Fiberglass fibers consist of glass fibers, with warps of about 10 microns in thickness. The high tensile and chemical strength of the fibers has led to increasing use of them in the manufacture of parts for the aerospace, automotive, marine and building industries, furniture equipment and sports equipment. FRP fiber is the most common product for retrofitting, reinforcing and improving various structures in the building industry, and also for protecting various components in corrosive and chemical environments. FRP lining (isolating metal tubes and chemical protection in corrosive environments with pH Very high or low) are also widely used.

The GFRP glass fiber offered by Afzir company is the most popular and most consumable fiber used in the composite industry. The price of glass fiber in comparison with  carbon and aramid fibers is very low, which has led to more glass fiber sales in recent years.

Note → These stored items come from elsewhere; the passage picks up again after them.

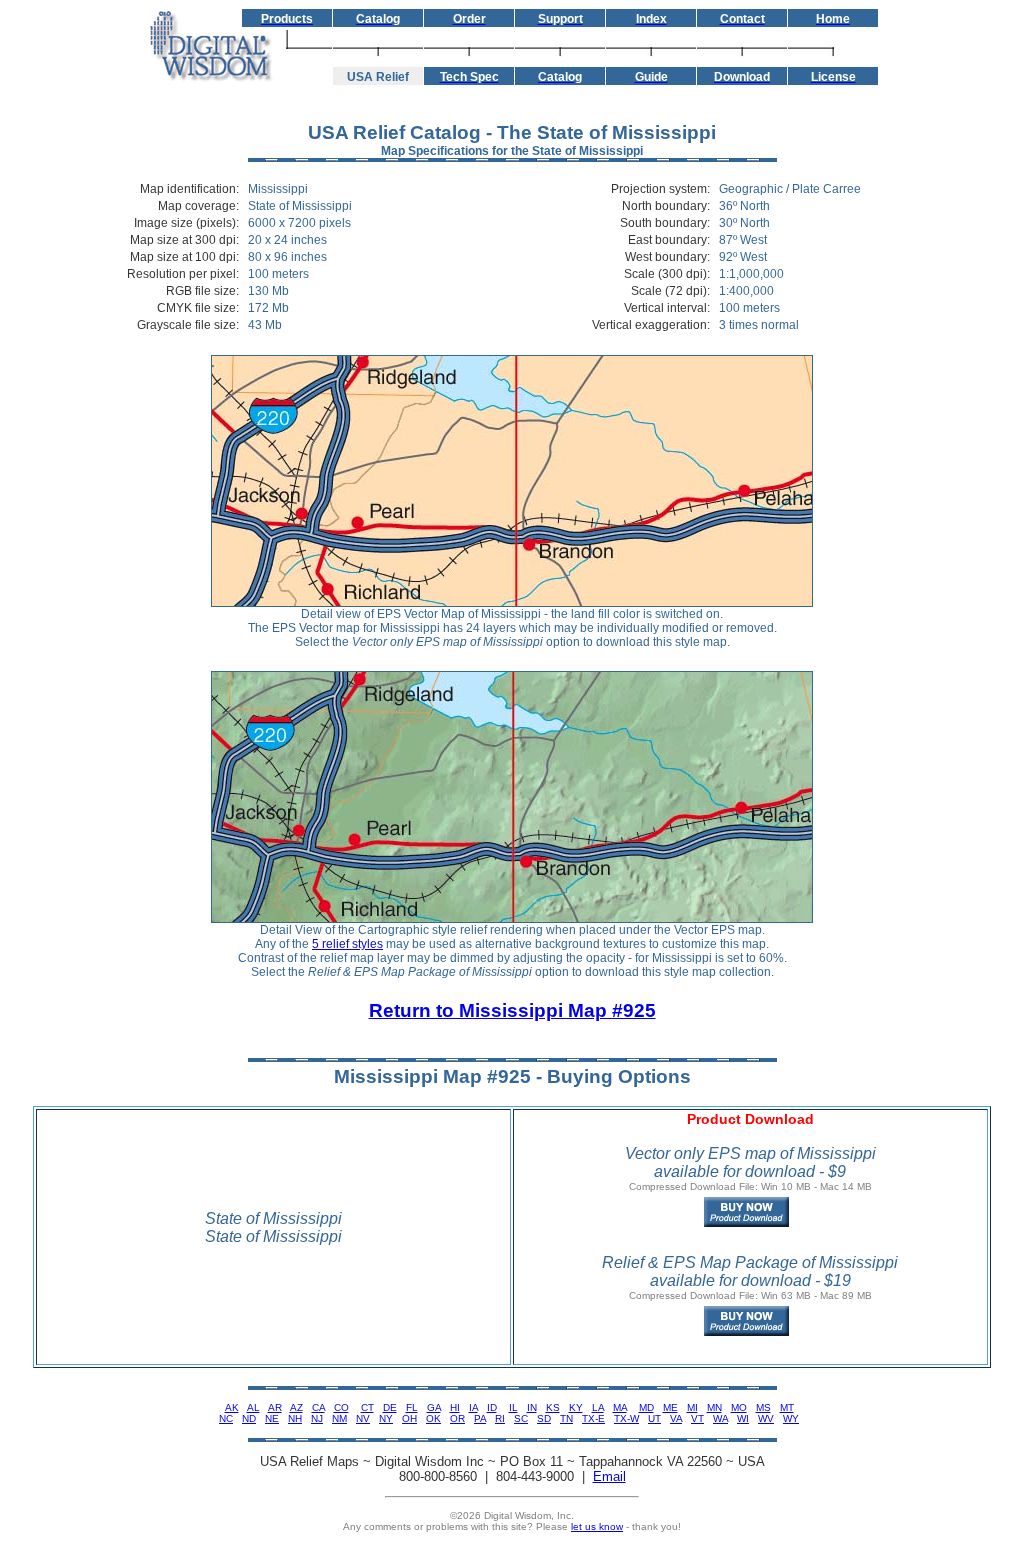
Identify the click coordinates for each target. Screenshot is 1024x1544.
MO (739, 1407)
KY (576, 1407)
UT (654, 1418)
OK (433, 1418)
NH (295, 1418)
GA (434, 1407)
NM (339, 1418)
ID (492, 1407)
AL (253, 1407)
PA (480, 1418)
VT (697, 1418)
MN (714, 1407)
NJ (317, 1418)
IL (513, 1407)
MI (692, 1407)
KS (553, 1407)
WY (791, 1418)
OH (409, 1418)
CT (367, 1407)
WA (720, 1418)
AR (275, 1407)
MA (620, 1407)
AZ (296, 1407)
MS (763, 1407)
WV (766, 1418)
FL (412, 1407)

The main advantages of the glass fiber are as follows:

• The price of glass fibers is more suitable than other fibers.
• The high selling value of the glass fiber makes it available for various types.
• Tensile strength of glass fiber is high,
• Glass fiber is a good electrical insulator or, in other words, conductive glass fiber.
• The chemical resistance of the glass fiber is high and suitable for corrosive environments.
• Proper thermal resistance

 

ARAMID FIBER FABRIC

In general, the commercial definition of aramid is: a product in which a fiber material is formed that has a long chain of synthetic polyamide, in which at least 85% of aramid bonds are directly attached to two aromatic rings.

The aromatic polyamide (called Aramaid) was first introduced in the early 1960s by the Dupont company and branded by the name of Nomex. The main feature of this product was high resistance to heat. This product was used to provide protective coatings, air purification, thermal and electrical insulation and as a replacement for asbestos. The director of research and development at DuPont on Nomex, was Wilhelm Swiney, a Scottish scientist. Further research on aramides at the Dupont Company by a Polish chemist, Stephanie Kooleck, led to the creation of the Kraft Para-Aramide in 1973. At the moment, the Kevlar brand is known as the Aramid fiber in the industry. Also known as AFRP fibers.

Nowadays, various Kevlar fibers are used in the industry. Kevlar 49 is used for strengthening and reinforcement of concrete. The Kevlar 29, which has half of modulus of Elasticity of Kevlar 49 is used for applications requiring a very high impact resistance (such as bulletproof vests).

Kevlar fiber is lighter than carbon fiber and glass fiber and has the highest tensile strength among them. Aramid fiber is about 43% lighter than glass fibers and 20% lighter than carbon fiber. The low weight and high tensile strength of these fibers produce a stiff and impact-resistant structure. Bulletproof vest is one of the most successful applications of aramid fiber.